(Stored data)
-----
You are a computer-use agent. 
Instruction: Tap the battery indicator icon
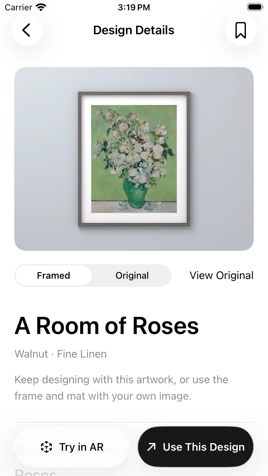coord(255,7)
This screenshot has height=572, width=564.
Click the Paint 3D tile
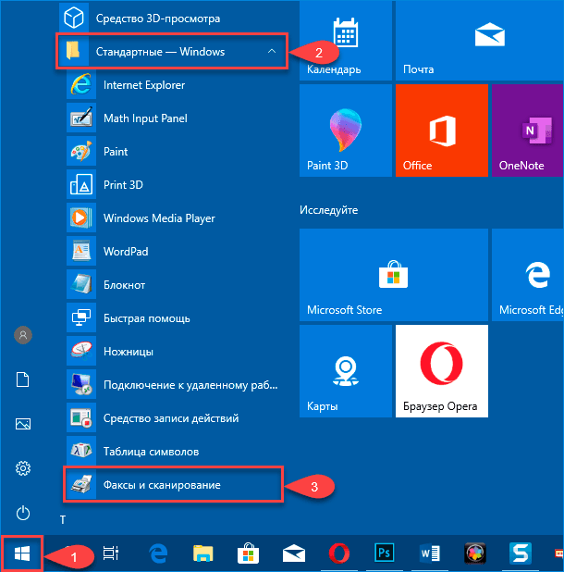pos(344,131)
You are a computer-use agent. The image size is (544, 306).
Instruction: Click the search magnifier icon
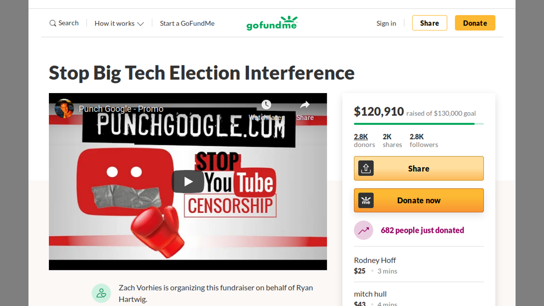click(x=53, y=23)
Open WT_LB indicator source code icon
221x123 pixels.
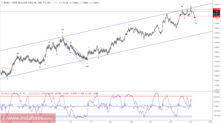coord(34,93)
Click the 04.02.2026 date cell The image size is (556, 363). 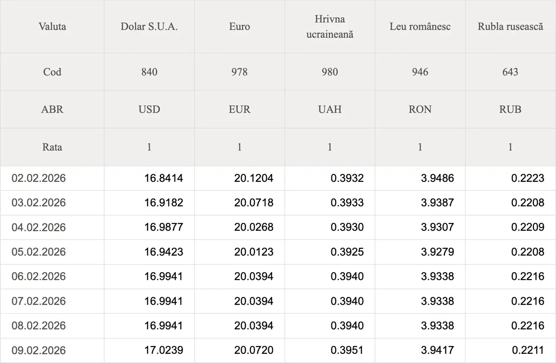[39, 227]
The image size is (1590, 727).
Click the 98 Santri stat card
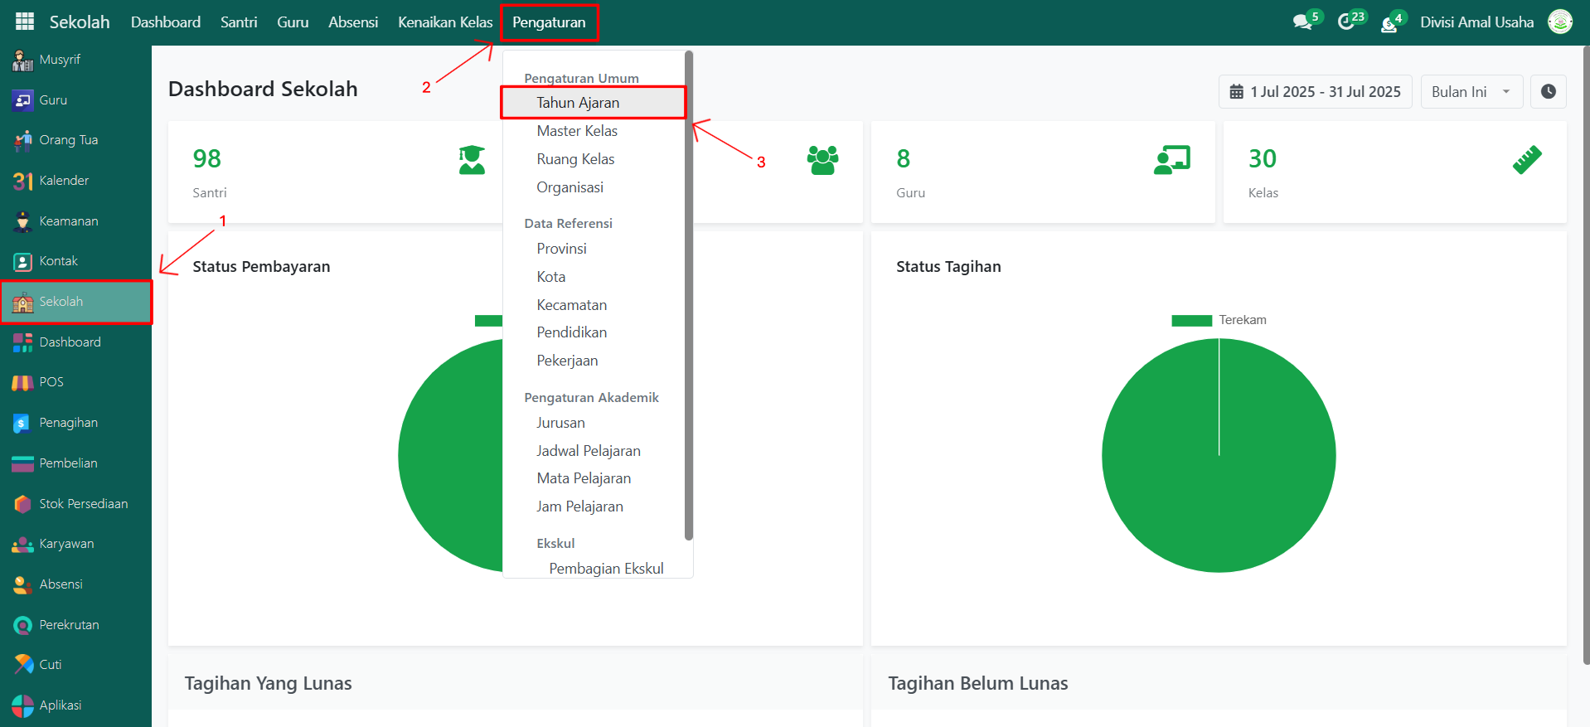click(x=335, y=172)
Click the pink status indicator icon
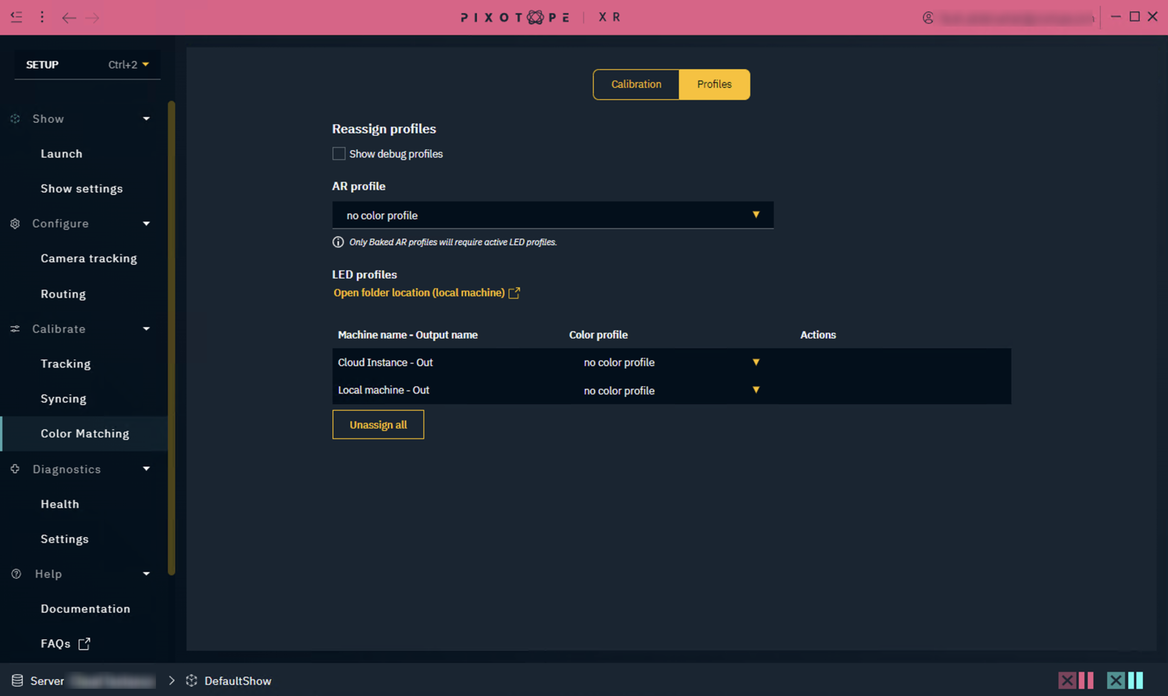This screenshot has height=696, width=1168. point(1075,680)
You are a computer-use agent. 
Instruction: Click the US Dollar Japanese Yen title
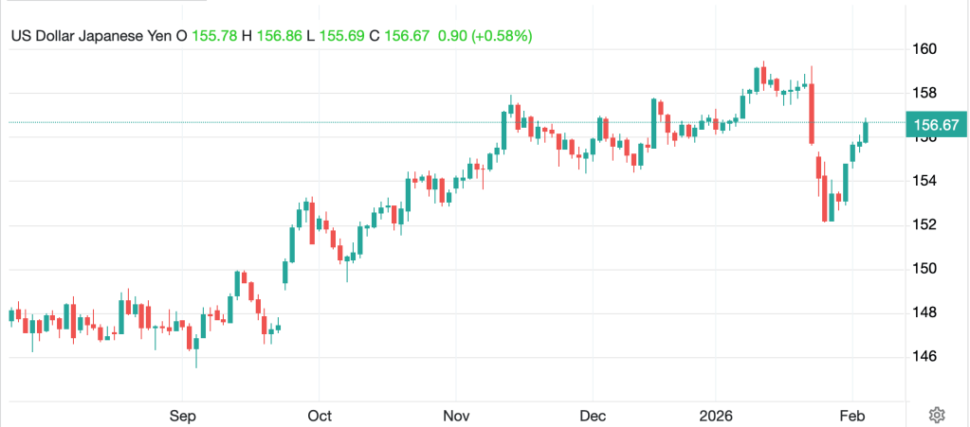pyautogui.click(x=92, y=36)
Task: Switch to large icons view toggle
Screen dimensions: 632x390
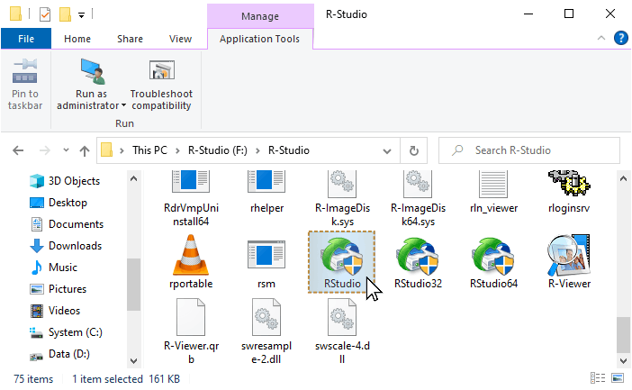Action: tap(618, 378)
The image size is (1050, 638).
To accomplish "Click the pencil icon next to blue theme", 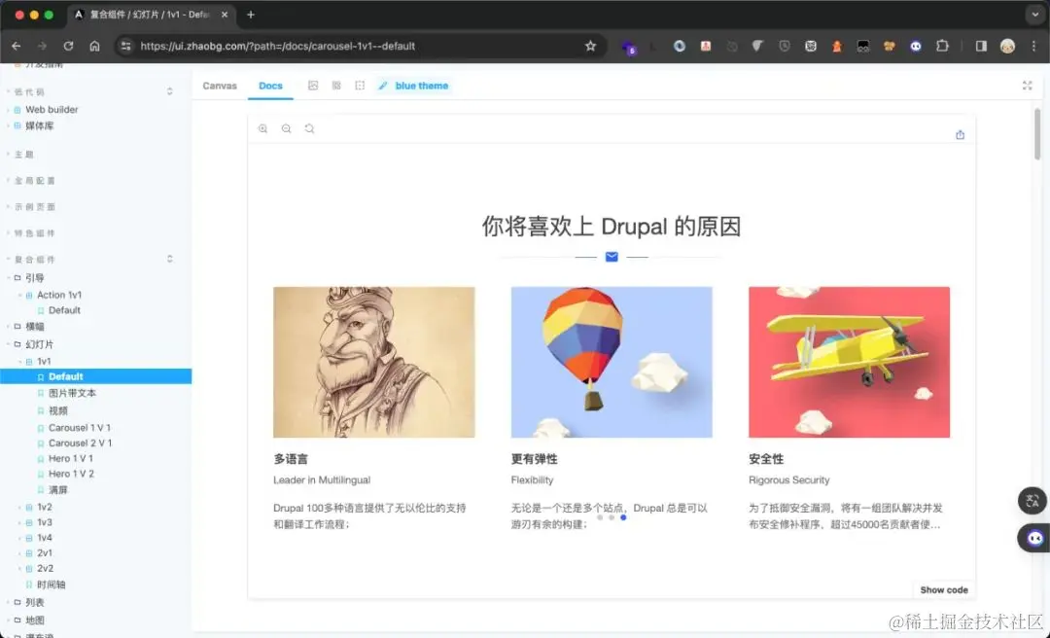I will (x=383, y=86).
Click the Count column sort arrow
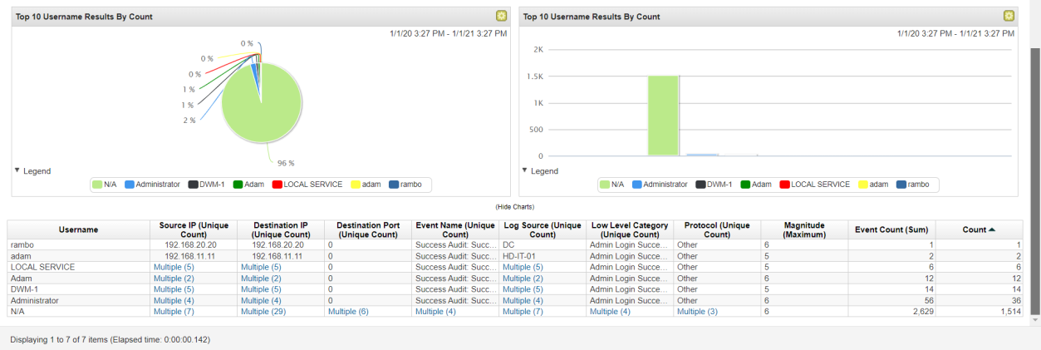Viewport: 1041px width, 350px height. tap(991, 229)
-----
### WRITTEN INSTRUCTION
Rewrite the data from the very start through the line containing "coord(34,93)", both ends included, with "magnifier" changed to "magnifying glass" and nothing else altered. Leave the pictures out of your answer.

### EXERCISE ANSWER
You are a computer-use agent. 
Instruction: Tap the battery indicator icon
coord(255,7)
This screenshot has height=572, width=564.
Click the Paint 3D tile
pos(344,131)
You are a computer-use agent. The image size is (544, 306).
Instruction: Click the search magnifying glass icon
click(x=53, y=23)
Open WT_LB indicator source code icon
221x123 pixels.
coord(34,93)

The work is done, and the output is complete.